The Sato-Tate conjecture for abelian varieties

Seminar: 
Number Theory
Event time: 
Tuesday, April 8, 2014 - 12:30pm to Monday, April 7, 2014 - 8:00pm
Location: 
LOM 205
Speaker: 
Drew Sutherland
Speaker affiliation: 
M.I.T.
Event description: 

The original Sato-Tate conjecture addresses the statistical distribution
of the number of points on the reductions modulo primes of a fixed elliptic
curve defined over the rational numbers. It predicts that this distribution
can be explained in terms of a random matrix model, using the Haar measure
on the special unitary group SU(2).

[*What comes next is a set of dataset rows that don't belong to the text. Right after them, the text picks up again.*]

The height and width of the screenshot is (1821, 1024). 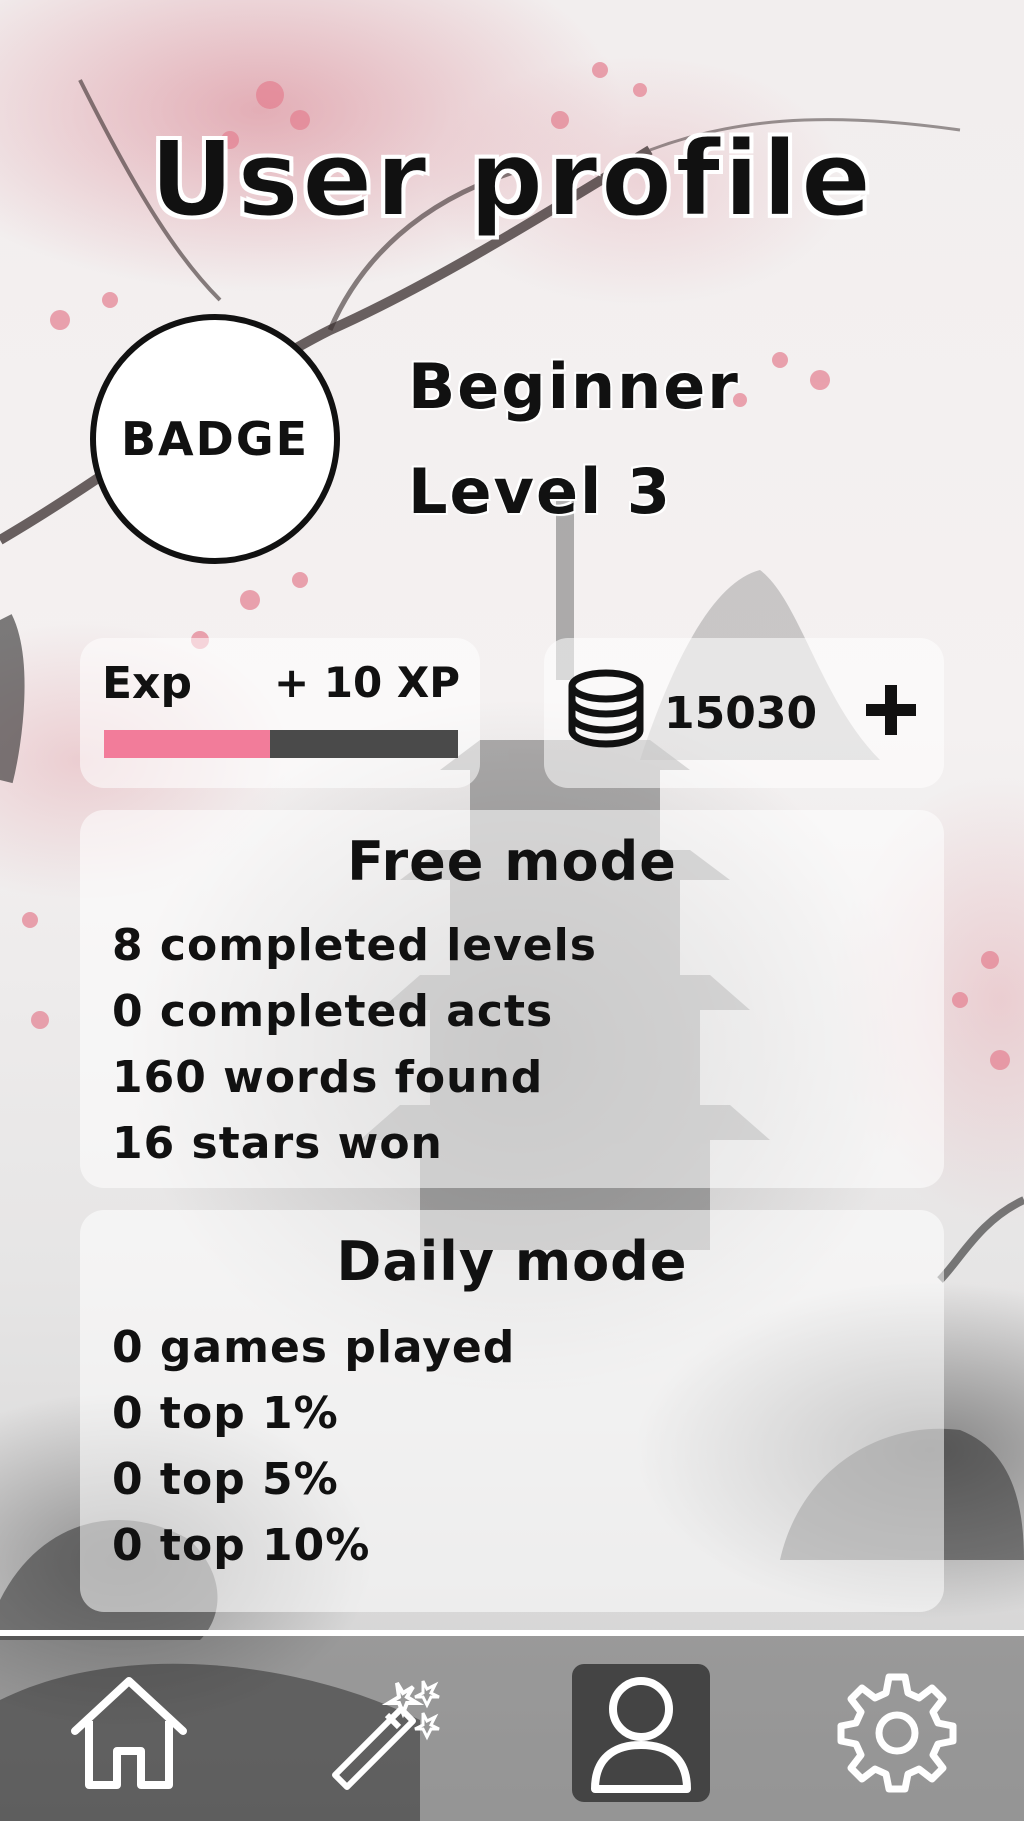 I want to click on user-icon, so click(x=641, y=1735).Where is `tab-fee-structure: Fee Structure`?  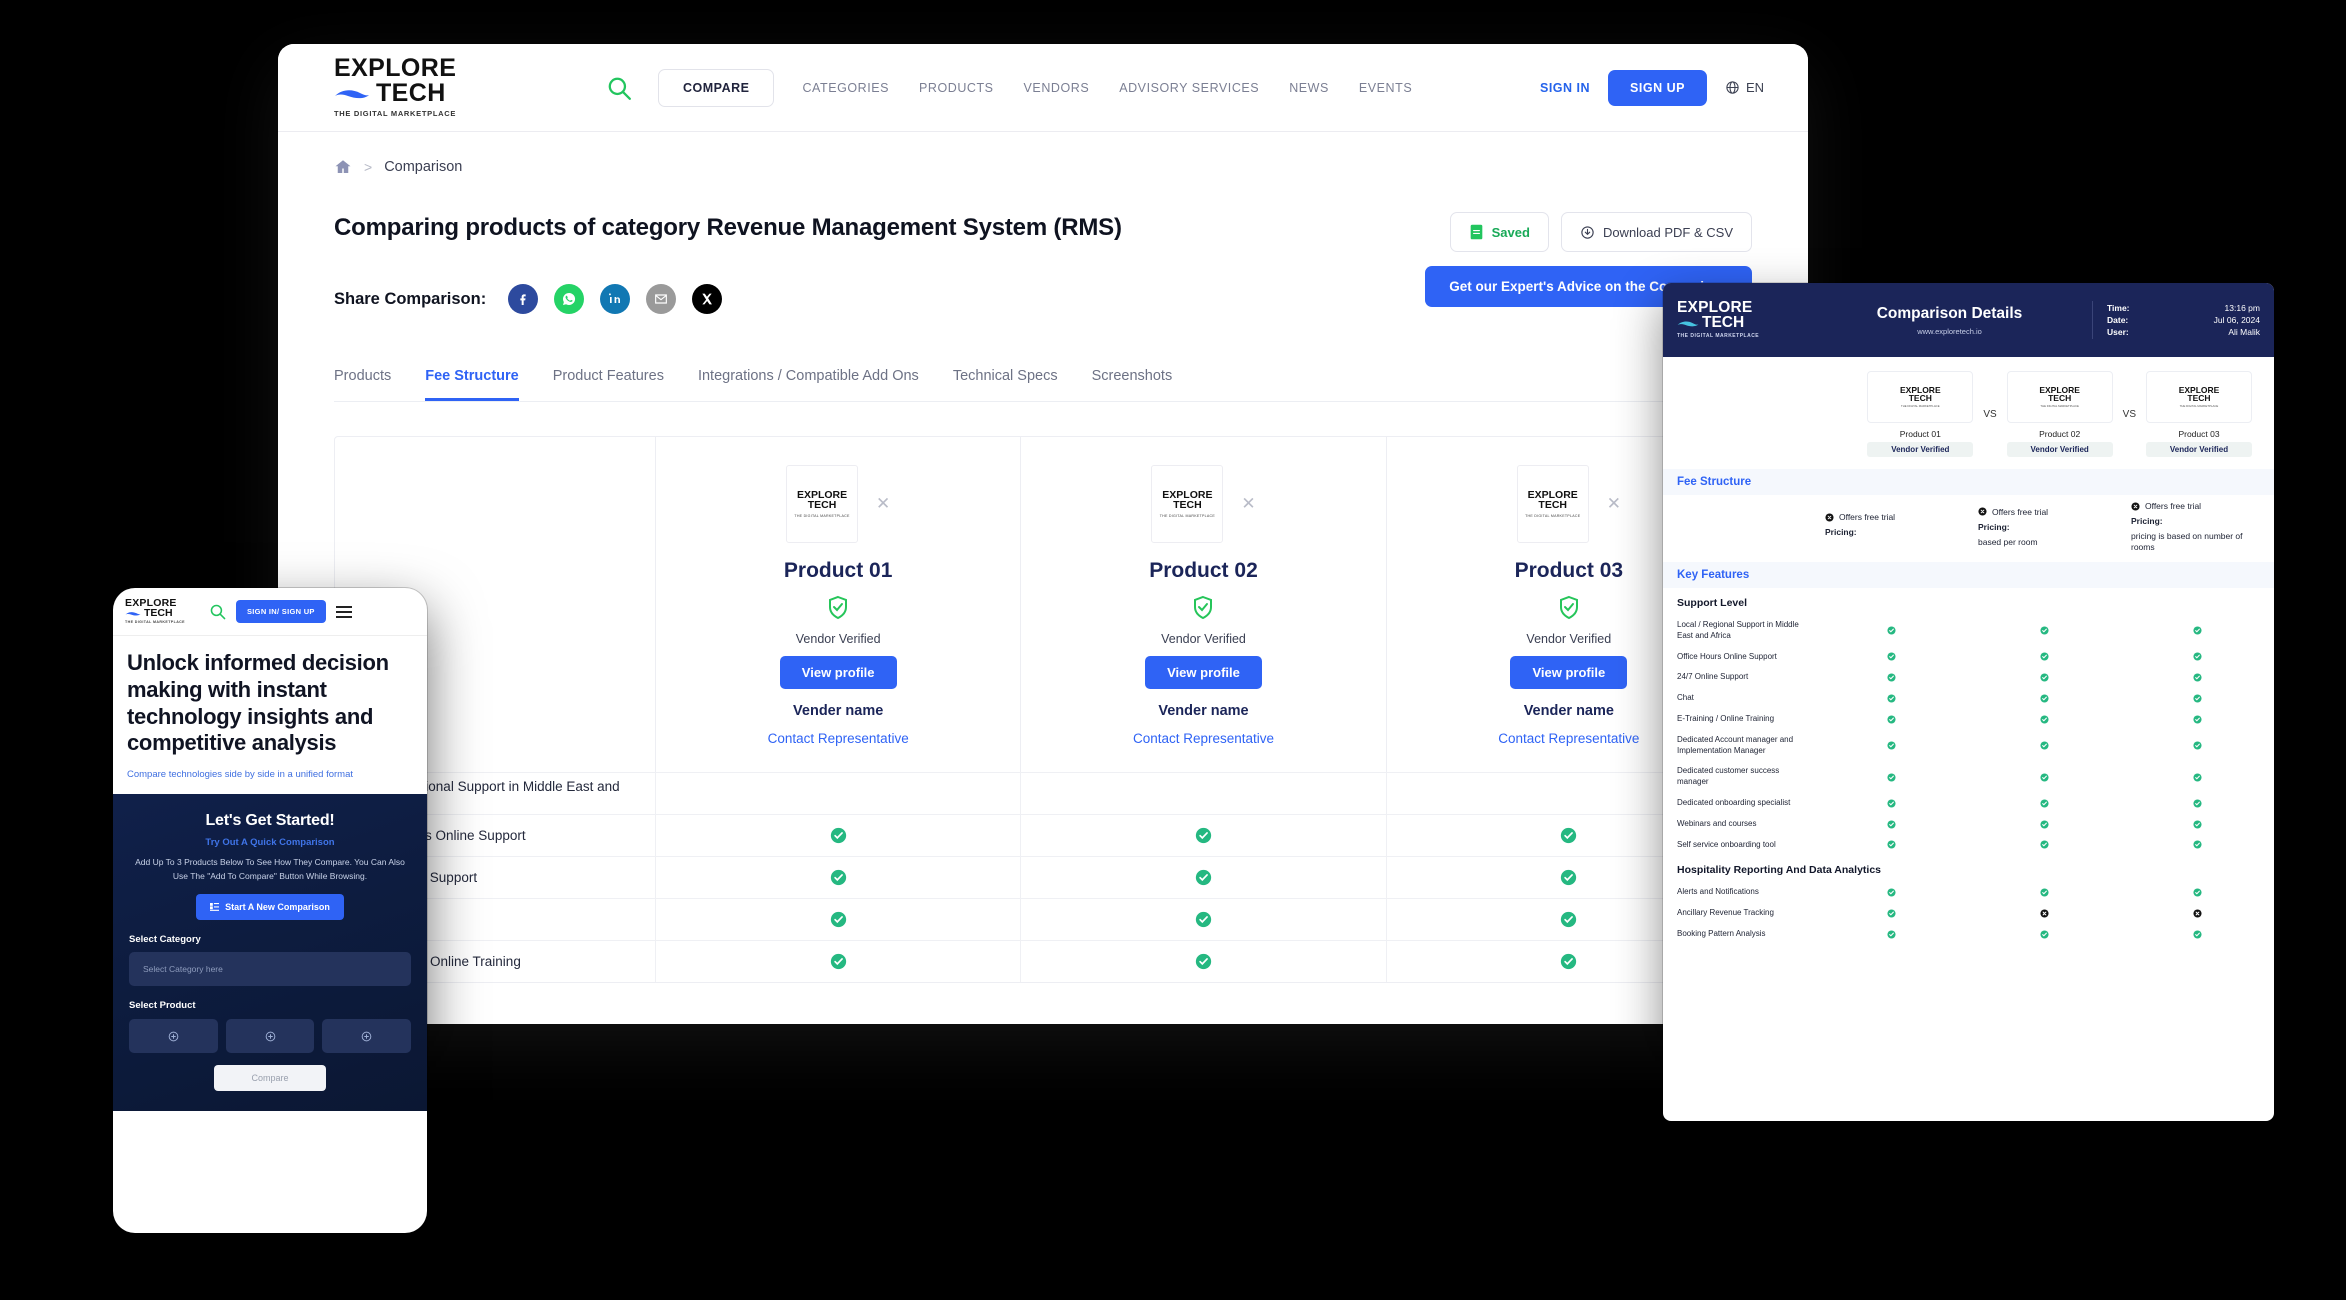
tab-fee-structure: Fee Structure is located at coordinates (472, 384).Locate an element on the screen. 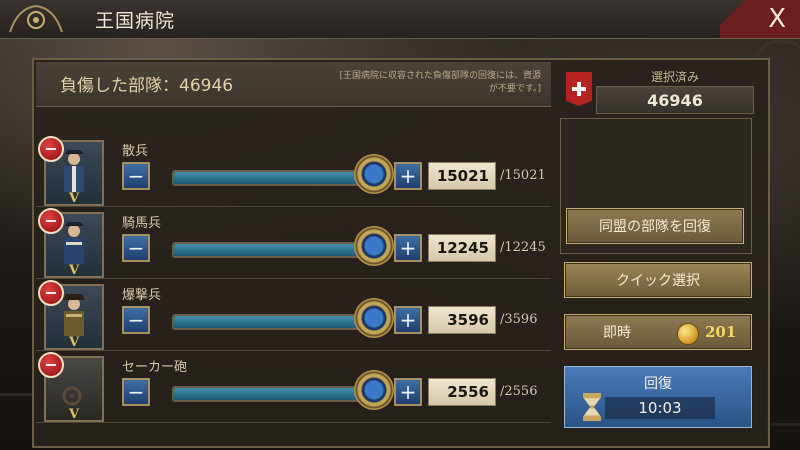 The height and width of the screenshot is (450, 800). heal-button: 回復 10:03 is located at coordinates (658, 397).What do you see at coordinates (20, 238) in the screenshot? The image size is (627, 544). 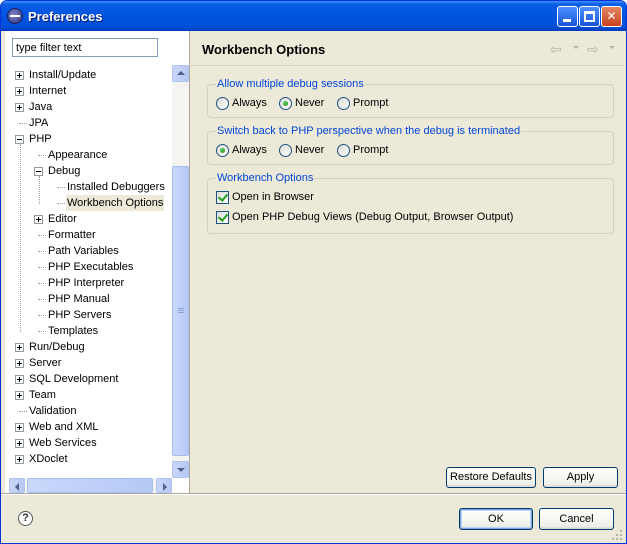 I see `tree-guide-line` at bounding box center [20, 238].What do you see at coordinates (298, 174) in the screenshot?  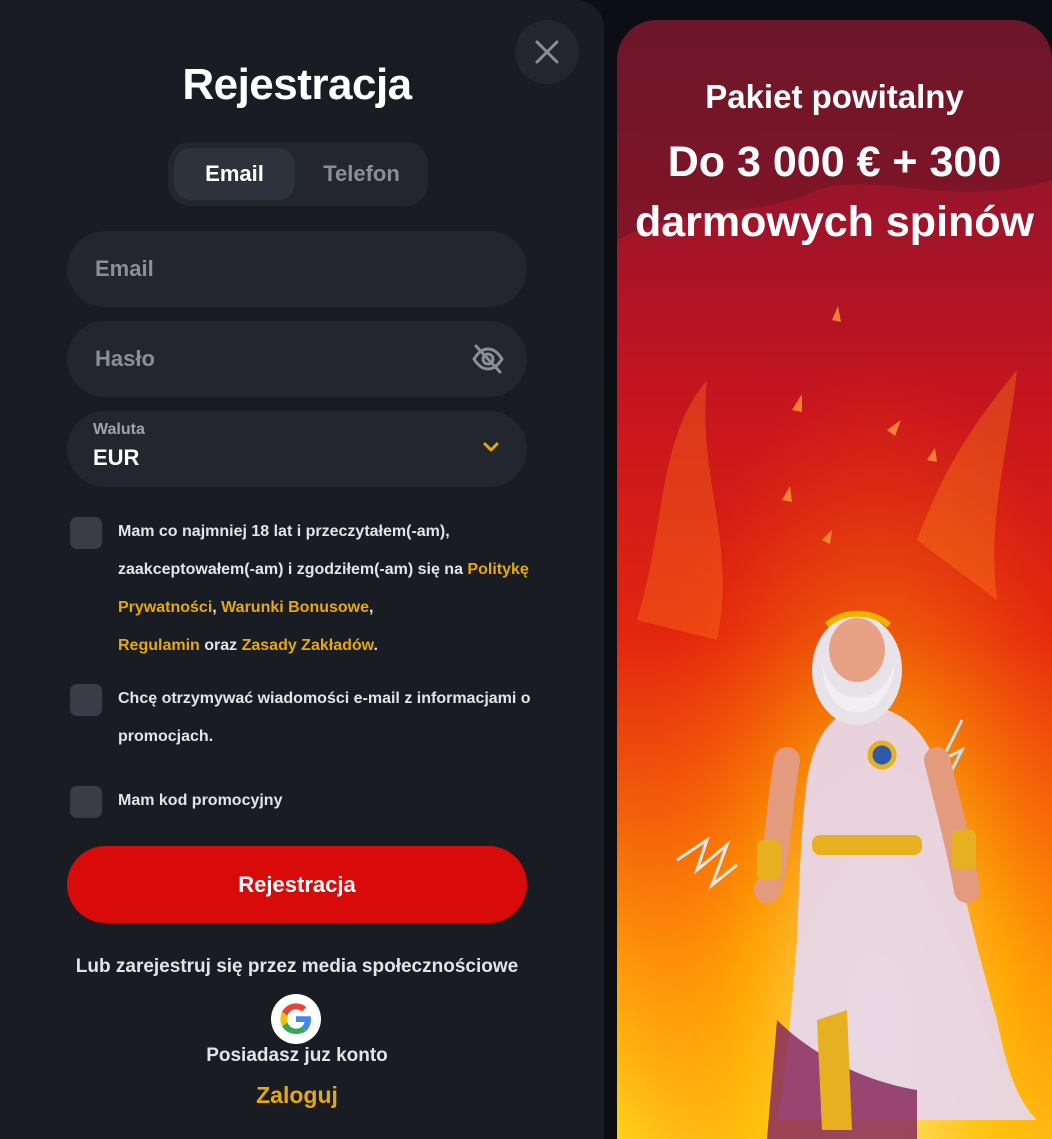 I see `signup-method-tabs: Email Telefon` at bounding box center [298, 174].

Thanks to recent work by Richard Taylor
and others, this conjecture is now a theorem. \

The Sato-Tate conjecture generalizes naturally to abelian varieties of dimension g, where it associates to each abelian variety a compact subgroup (the Sato-Tate group) of the unitary symplectic group USp(2g), whose Haar measure governs the distribution of arithmetic data attached to the abelian variety. While the Sato-Tate conjecture remains open for all g greater than 1, I will present recent work that has culminated in a complete classification of the Sato-Tate groups that can and do arise when g is 2, including proofs of the Sato-Tate conjecture in some special cases. I will also present numerical evidence in support of the conjecture, along with animated visualizations of this data. Time permitting, I will discuss the status of current ongoing work in dimension 3. \

This is joint work with Francesc Fite, Victor Rotger, and Kiran Kedlaya, and also with David Harvey.